Max your MF and remove it in your gear as your paragon level increases
Completely disagree (but that's okay, everyone can have their own opinion). Go crazy on DPS and farm the hell out of act 3 mp0 until you hit paragon 30, 40. THEN you'll have a solid magic find that is not taking up stat points that you should rather invest in ehp/dps. Once you're at a high paragon level, progress is so slow that you can get a few MF to fill the gap to the 300 cap. Equipping 200 MF on a fresh 60 char when you're short on money is, in my opinion (!), a huge mistake. You'll never get to the sweet spot of high paragon levels in reasonable time.
Trust me, items with 1.5 billion buyouts do not sell until a crazy person like me intentionally goes hunting for it. Also, considering most of the BiS items go for approximately the same price (1-2 billion), the sellers constantly compete with each other to sell their items. As a side advice, it's best to put up your item that's slightly worse than one being bid on in AH right before your competitor's item is sold. Say your competitor has a 180 int/12% life/78 res/9% ias/5.5% cc Mempo at 1.2 bil and 30 minutes remaining. Chances are a ton of high rollers are watching the item and are waiting to start sniping. This is the time to put your 175 int/12% life/75 res/9% ias/5% cc Mempo up for 1 billion buyout. Because your Mempo isn't worth the 1.2 bil at the moment, but it's better than the rest of the Mempos in AH, once the top Mempo sells, the losers of that auction will be looking at yours as a backup.
Anyway, on topic regarding inflation. BiS items are not inflated. They just don't exist in AH because people are using them. FYI I've been trying to upgrade my gloves to improve my DPS while retaining the EHP but those gloves don't exist.
Excellent items that are top-tier but not quite absolutely godly are the ones that are overpriced often, especially "brand name" items like Vile Ward, Echoing Fury or IK Irons. Those are highly unlikely to sell anytime soon until, as I said, someone crazy like me comes along with full intent on blowing away money. But since that happens once in a blue moon, those items will end up expiring or have their prices reduced to compete with sellers that undercut with the intent of selling fast.
I vould like to cite a part of my unpublished talk with Clavdivs - vhy unpublished and vhy vould ze talk be published? Vell, i'll leave it as a surprise, it vill be here soon, and it vill be both funny and ...good. But it is perfect, because it addresses AH and fits the topic perfectly:
"Underbheit: Vhy the AH?
Clavdivs: Because it's bad.
Underbheit: Care to elaborate on that?
Clavdivs: It's bad. 36h wait time is too long and too unconnected with real life. Circadian rhythm of an auction is either a day or two. Since two proven too long - it should be one day. Mortals live in 24h environment, and are free of obligations and available to gaming/auctioning at similar time of the day - have you noticed 'every second day' AH effect? Items for bidding are available in large quantities every other day, time after 20:00h being the time mortals buyout and bid most often. Following day, the AH is practically empty, and bidding ends 12h later, when people sleep, work, go to school, etc. It is designed for mortal men, so it has to be a day or two, or more, not 1.33 or 2.25 days....

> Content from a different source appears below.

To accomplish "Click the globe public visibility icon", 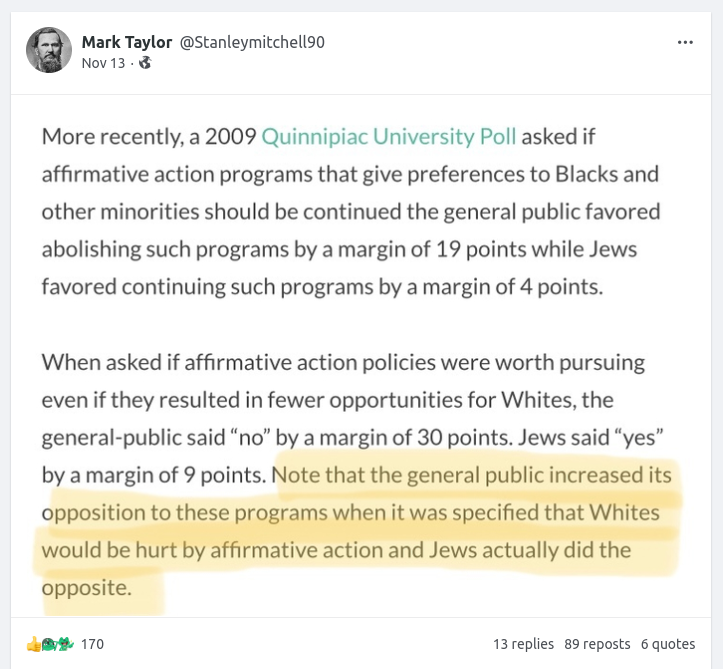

Underbheit: No, I never noticed that. But now that you mentioned, i DO remember a 'good day' for trade, and 'bad day' often coming one after another. This would explain it. Please, continue...
Clavdivs: Heavenly wisdom found a solution. It is efficient in 24h cycle. Currently, there are 'bid' and 'buyout' buttons, right? Add "Offer". So, there's optimist who put a 200,000,000 on item that The God wants, but it worth is significantly less. The God click 'Offer", types in 'Sonny, I, Clavdivs, offer you 25,000,000 and not a not a denari more, take it or leave it' - he got under column 'Offer' 25,000,000. Rest is same - offers and bids are lot similar, except offer goes underprice. Same 5% min increase, offer cannot be canceled once put (maybe within 5 minutes, in case of mistake, during which offer is invisible. This is 'lightweight' idea.
Underbheit: Yes, very good - item price started to drop and i've put initial price too high - I accept best offer. Vant quick cash - accept any offer - actually this is vork of genius! A nevermore short just 2mil in 10 mins, frantically put really good item for 2,300,000 only to see it sold exactly when someone buyouts my vanted item. Trully magnificient...
Clavdivs: [static] ...off, Walter. Stop ki... [static] ...red like the inside of baboon... [static] ...tongue along [long static]
Underbheit: Vell, I believe, ve vere saved by the static here. What about 'heavyweight proposal'?
Clavdivs: This one needs a bit more work by the Blizzard, previous one is fairly easy to implement. Mortal has a 'wishlist' - basically same as search window, where he or she 'creates' an offering, along with min-max price range. Offering is not complete list of affixes, or if it is, then affixes are sorted, by offerer, on importance level (violet/orange/cyan) meaning...
Underbheit: Violet/orange/cyan??? A capital idea - vould green/yellow/red serve beter?
Clavdivs: Whatever. Have the colors of your stupid flag, put a skull also. What The God is TRYING to say is that one needs at least 50%, maybe 66% or even better 'hits' (colors) to answer to wanted list, in order not to overpopulate it. All 'answers' are listed - in divine wisdom I, Clavdivs, decide to call them 'answers' for sake of difference of 'bids' here, and they could be called 'bids' once implemented - there shouldn't be too many if the selection of affixes is right, and... well, The God decided to give Blizzard opportunity to control server load by themselves. Oh, yes, this system can work for any number of days, though 60+% of bidding is done in last minute"
Overall, this vas it:
- lightveight - a proposition of system introducing offers, with potentials of both quick-cash or (practically) ending bid at desired time, and still leaving possibility to do an auction under standard conditions. For 24h, that is. In my opinion, much more flexible and no downsides - probably possible to be introduced with little effort by Blizzard.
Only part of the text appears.